In September 2015 I suddenly found myself at the brink of homelessness. I was 26 years old and in the midst of a divorce. I only had $11.00 to my name. I realized that I did not want anyone else to pity me. I got myself into this situation and I was determined to get out of it.

I enrolled myself into the clinical mental health counseling program here at Canisius College. I thoroughly enjoyed the atmosphere and the small classes. Then during my second semester, I was diagnosed with multiple sclerosis. It almost seemed as though my life was a movie with a bad plot. I went from being a typical 26 year old to losing 95 percent of my vision in my left eye. Furthermore, I couldn’t walk properly and I suffered from burning muscle spasms.

I was very lucky to have had the support of my current husband. In addition to my support in my home life, multiple faculty members as well as my fellow classmates were very supportive to me. After a second relapse in 2016, I decided to take a year off of school and focus on myself.

I returned to school for spring 2018 semester earlier this year. I realized that I was out of school for one and a half years, and to top it off, I had a five month old baby at home. I developed an overwhelming amount of anxiety when I thought about leaving my child at home while attending classes part time. I decided that I would get counseling to assist me as I adjusted to all of the challenges of life.

With the help of my counselor and a psychiatric nurse practitioner, I was diagnosed with postpartum depression. I was confused and then slowly it was like the last piece of the puzzle finally fit. I attended counseling diligently to assist me with my postpartum depression.

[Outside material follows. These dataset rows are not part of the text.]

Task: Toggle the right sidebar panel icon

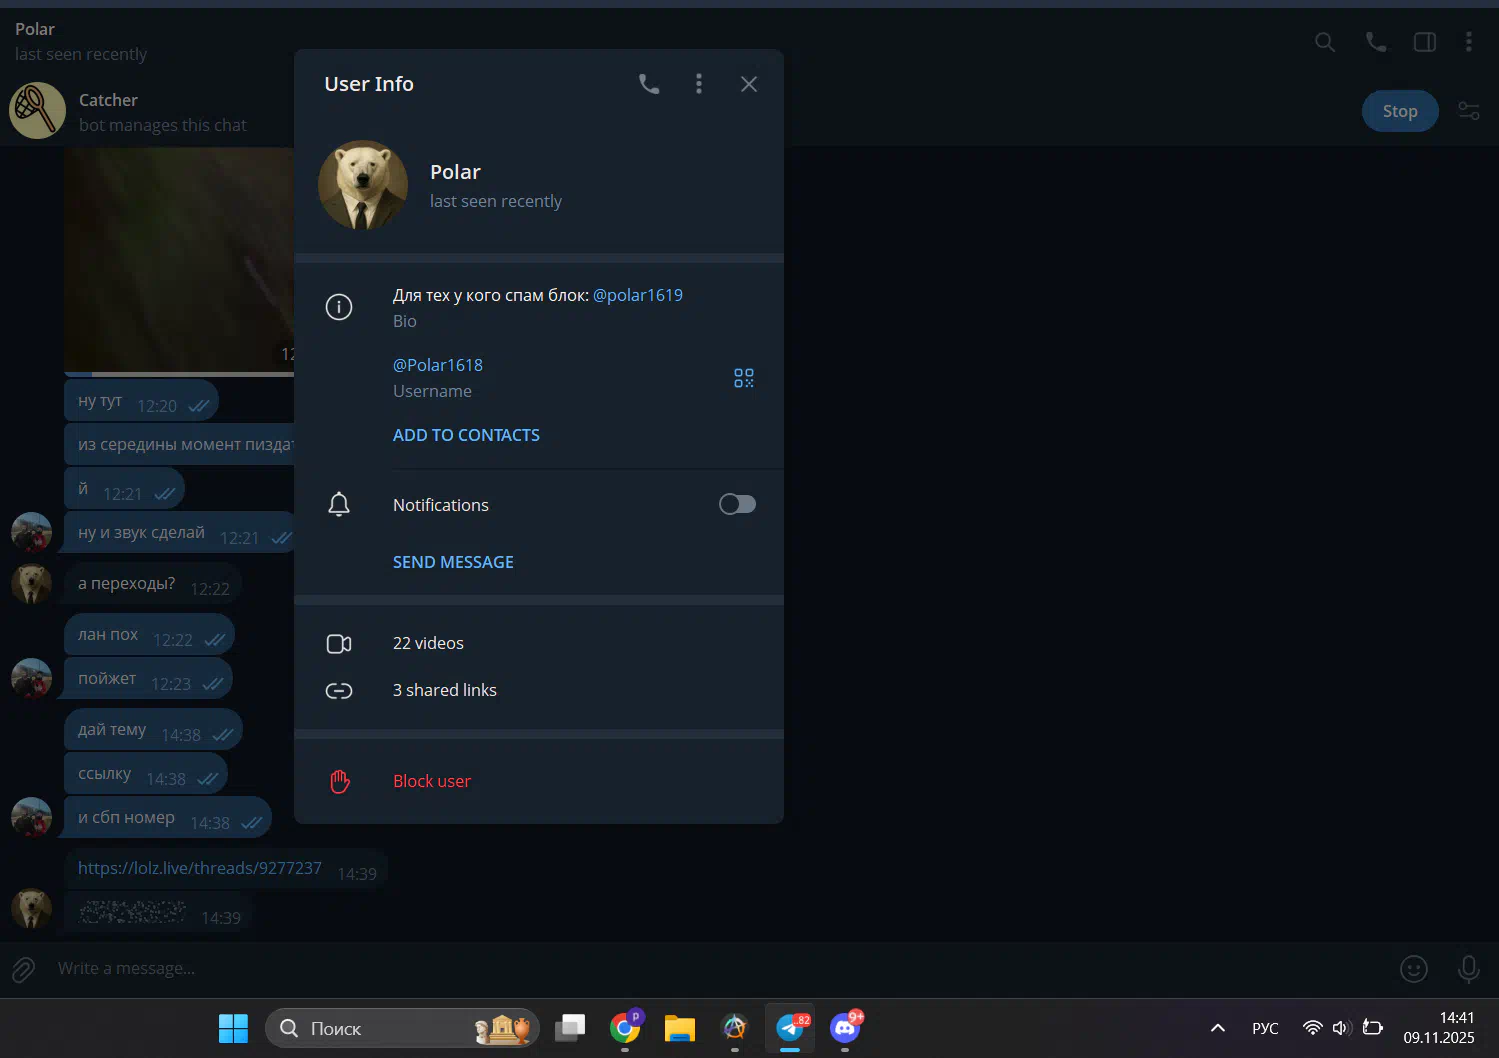Action: pyautogui.click(x=1425, y=42)
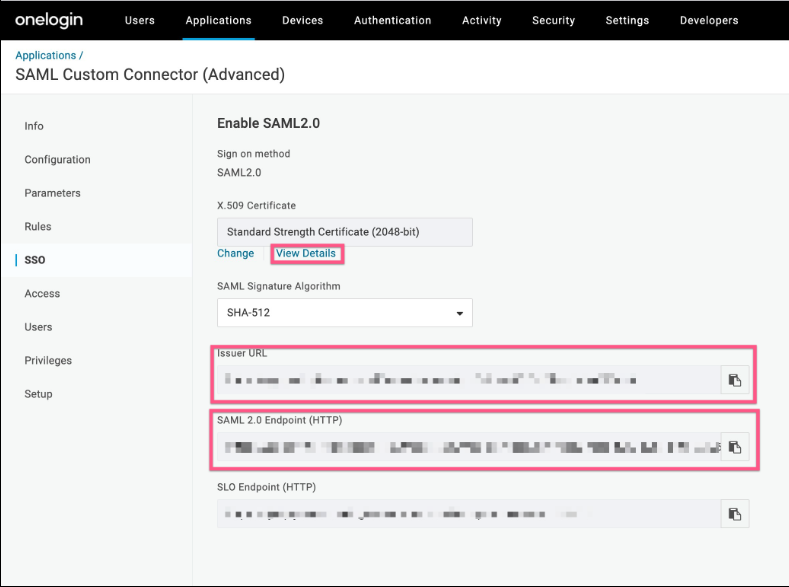Go back via Applications breadcrumb
The image size is (789, 587).
(45, 55)
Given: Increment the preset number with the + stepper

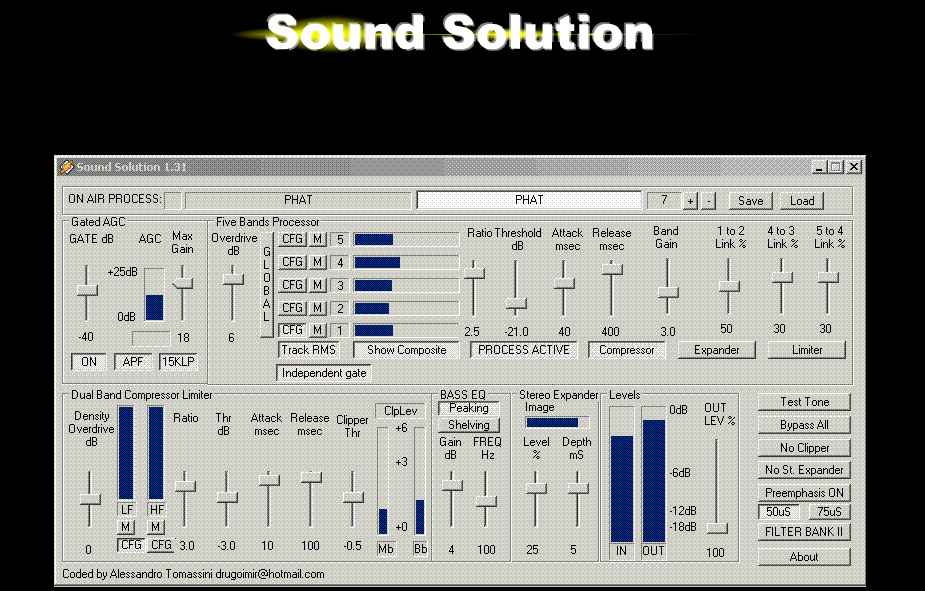Looking at the screenshot, I should point(690,199).

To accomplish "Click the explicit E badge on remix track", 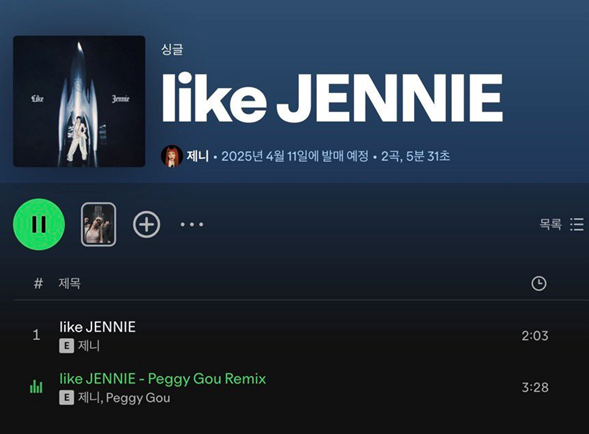I will [66, 398].
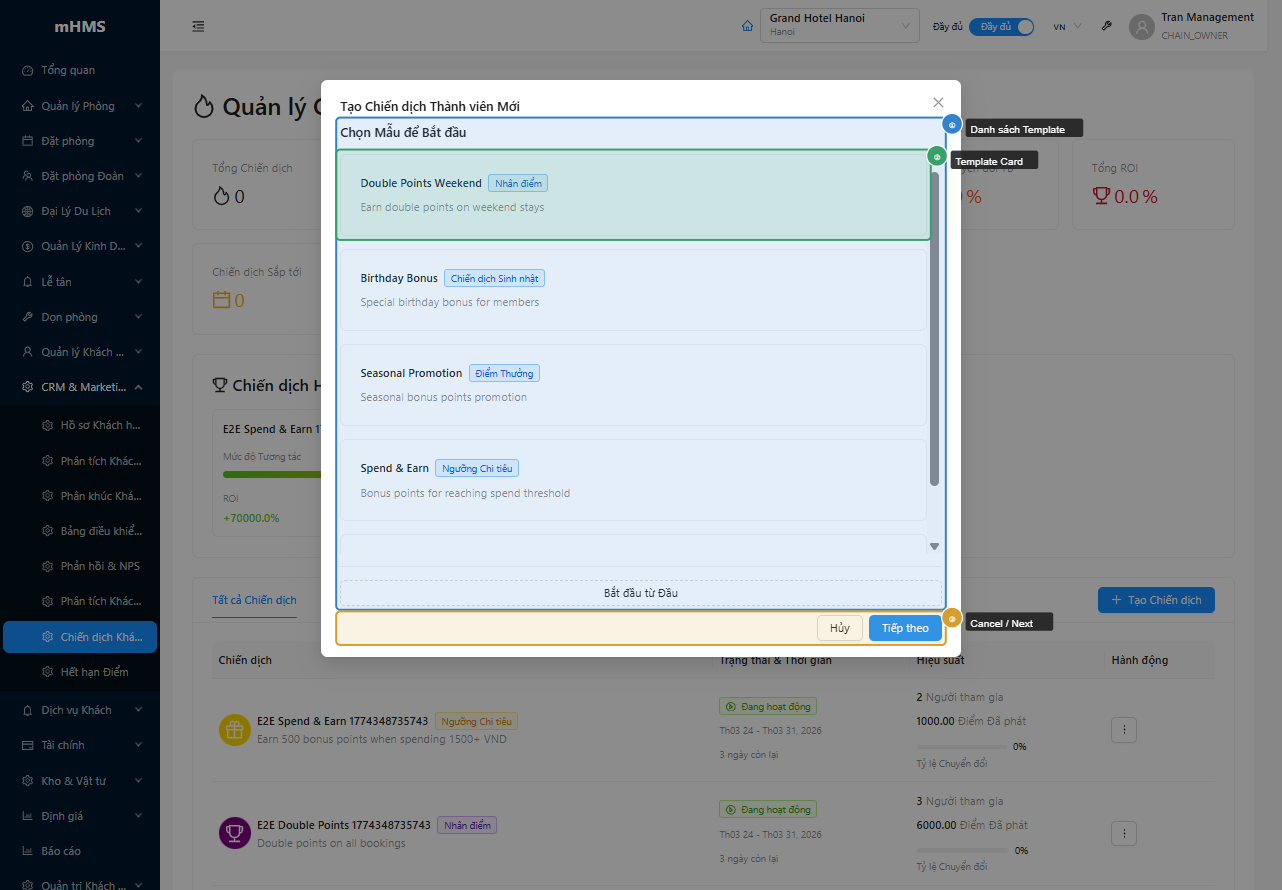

In the counseling program, the faculty members always emphasize self-care. It is difficult being a graduate student, let alone one with many different interpersonal issues. I took advantage of idea of self-care because now I have someone relying on me (my infant son). I learned to manage my time again, curbing procrastination and most importantly I learned that this is what I want to do in life. I want to be a mental health counselor specializing in addiction and trauma. I’m proud to say that I finished the semester with a 4.0. So my advice to my fellow graduate students is to take care of you first and then everything else will fall into place.